Charte du Scoutisme Français, dite « de l’Oradou »

En 1999 plusieurs associations se sont donc rassemblées pour publier deux textes (différents) essayant de définir leur conception du scoutisme. À ce propos, il nous a paru aussi intéressant de ressortir la définition commune, appelée « Déclaration de l’Oradou » , qui fut à l’origine du Scoutisme Français (25 septembre 1940) . Texte signé à l’époque par le Père Forestier (Aumônier Général des Scouts de France) en commun avec les Guides de France, les Éclaireurs de France (neutres) et Unionistes (protestants) . Bel exemple de fraternité.

  • Il ne peut s’agir d’un nivellement de toutes les particularités, d’une fusion complète, mais d’une union dans la diversité, ou, pour reprendre le mot du rapporteur, d’une Fédération.
  • Cette union pour ne pas être équivoque, suppose entre les Associations un « dénominateur commun » , comme aimait à le dire le Maréchal Lyautey, Premier Président d’Honneur du Scoutisme Français. Tous, dans cette union, ne penseront pas totalement de même. Aucun ne devra y professer des idées en contradiction avec les principes essentiels ci-après définis.
  • Ce qui unit tous les membres du « Scoutisme Français », tant masculin que féminin c’est d’abord qu’ils sont les tenants d’un système d’éducation qui crée un certain type d’homme ou de femme.
  • Cette pédagogie a, sur la nature de l’homme, une vision d’un optimisme mesuré. Elle sait que l’homme n’est pas totalement bon, mais que l’on doit toujours, pour l’éduquer, faire appel à sa collaboration active et à son sens inné de l’honneur.
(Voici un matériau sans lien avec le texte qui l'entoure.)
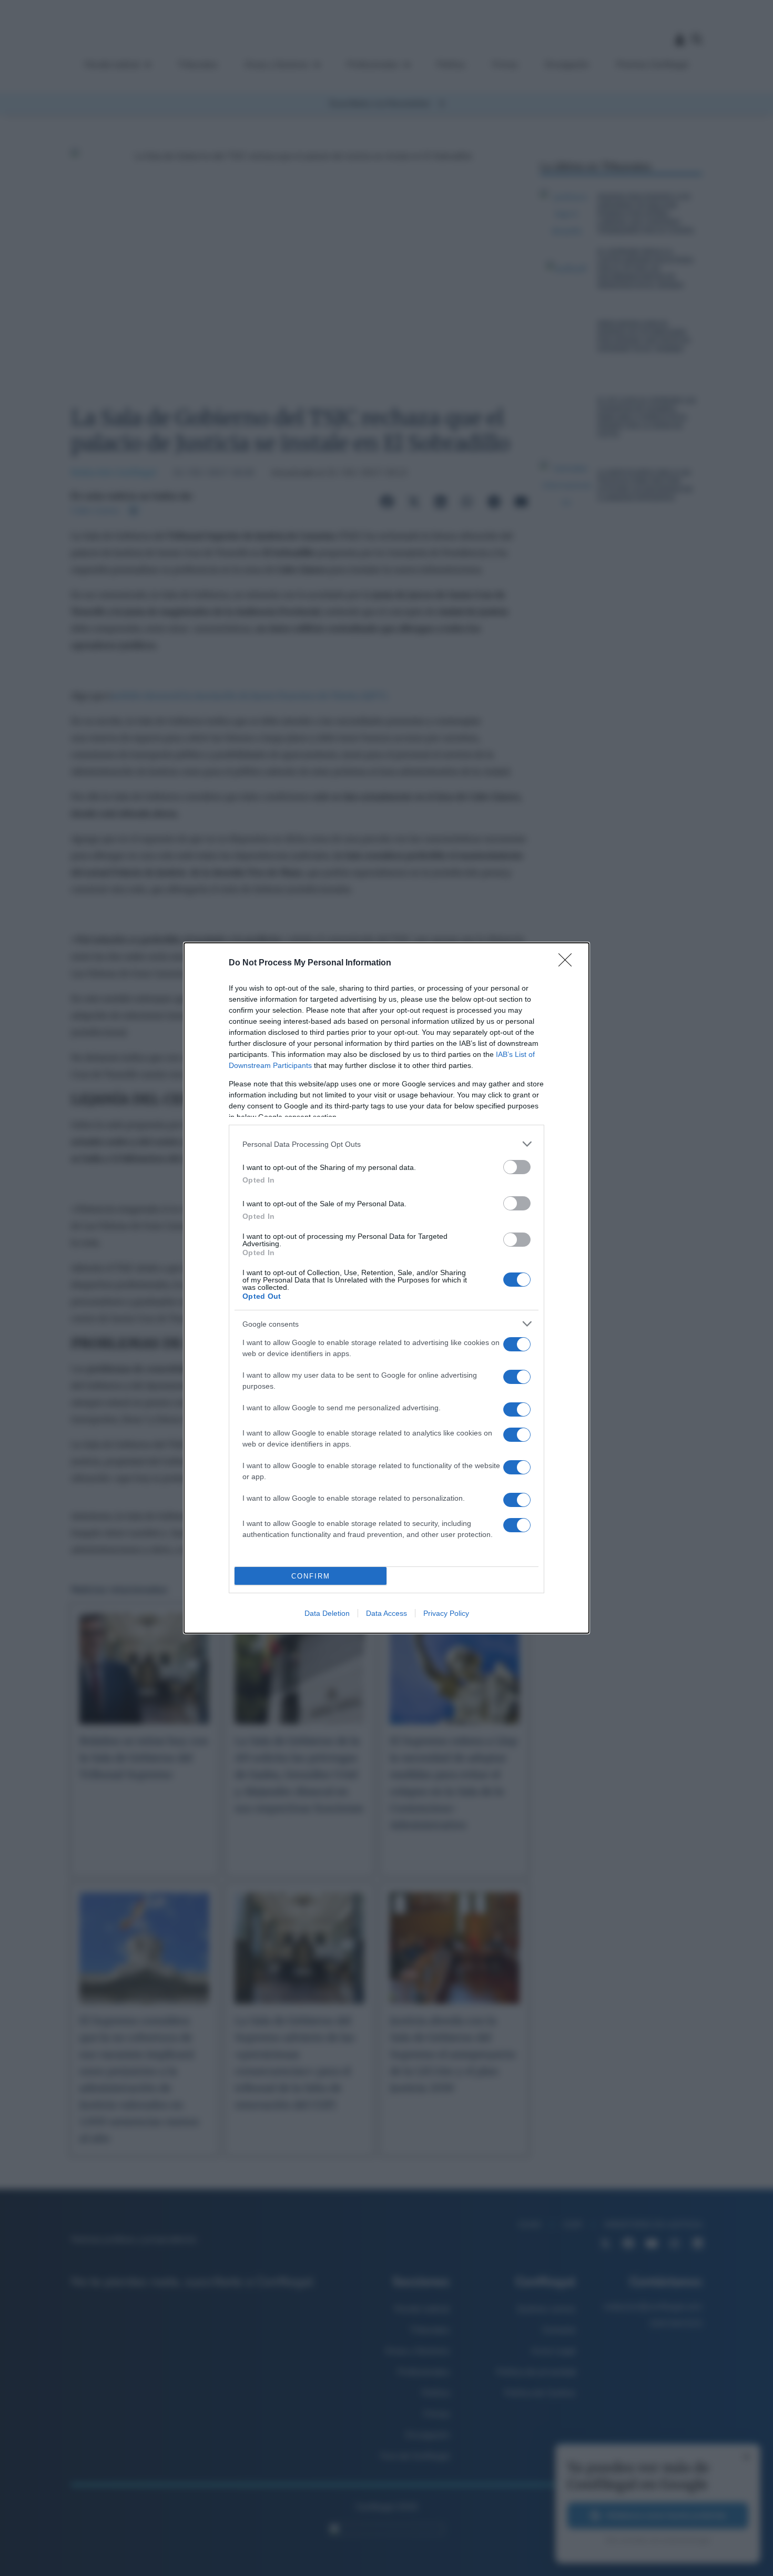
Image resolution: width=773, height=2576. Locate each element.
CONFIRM (310, 1576)
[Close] (568, 963)
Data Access (386, 1613)
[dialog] (386, 1288)
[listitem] (386, 1143)
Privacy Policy (446, 1613)
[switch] (517, 1167)
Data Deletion (327, 1613)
Elle vise avant tout le perfectionnement corporel et spirituel de ses membres, au service du prochain et de la Patrie. Le scoutisme est une Ecole de Civisme qui veut former des citoyens actifs, joyeux et utiles.
  • La méthode de Baden-Powell n’est pas une méthode quelconque de pédagogie active : on constate que le Scoutisme de B. P. est d’inspiration chrétienne et qu’il a, dans ses préoccupations, la recherche de Dieu, les devoirs envers Lui, le service des autres, l’amour du Pays. Un scoutisme qui négligerait systématiquement ou mépriserait cela ne serait plus le Scoutisme de B. P.
  • Les membres du Scoutisme Français ne veulent donc pas s’unir d’après une formule de neutralité purement négative. Ils entendent manifester de la compréhension et du respect pour toute croyance.
  • D’inspiration religieuse, le scoutisme cependant n’aboutit pas par soi à un credo déterminé. Mais il est conforme à son esprit qu’il encourage la recherche de la Vérité parmi ses membres et revête un caractère confessionnel dans certaines associations.
  • En France [et dans l’Empire Colonial], le scoutisme s’adresse à de très nombreux garçons et filles, qui ne professent pas la foi chrétienne mais qui désirent vivre un idéal de franchise, de service et de pureté conforme aux traditions de la Chevalerie française.
  • Dans ces conditions le Scoutisme Français doit grouper dans la fidélité à l’idéal défini précédemment, les Scouts croyant en Dieu, et ceux qui, sans adhérer explicitement à une religion, se sentent en sympathie avec les croyants et recherchent, pour leur part, le Vrai, le Juste et le Bien dans la sincérité de leur cœur.

Note importante : Ce texte doit être utilisé intégralement et non pas par extraits, qui seraient susceptibles d’en altérer le sens.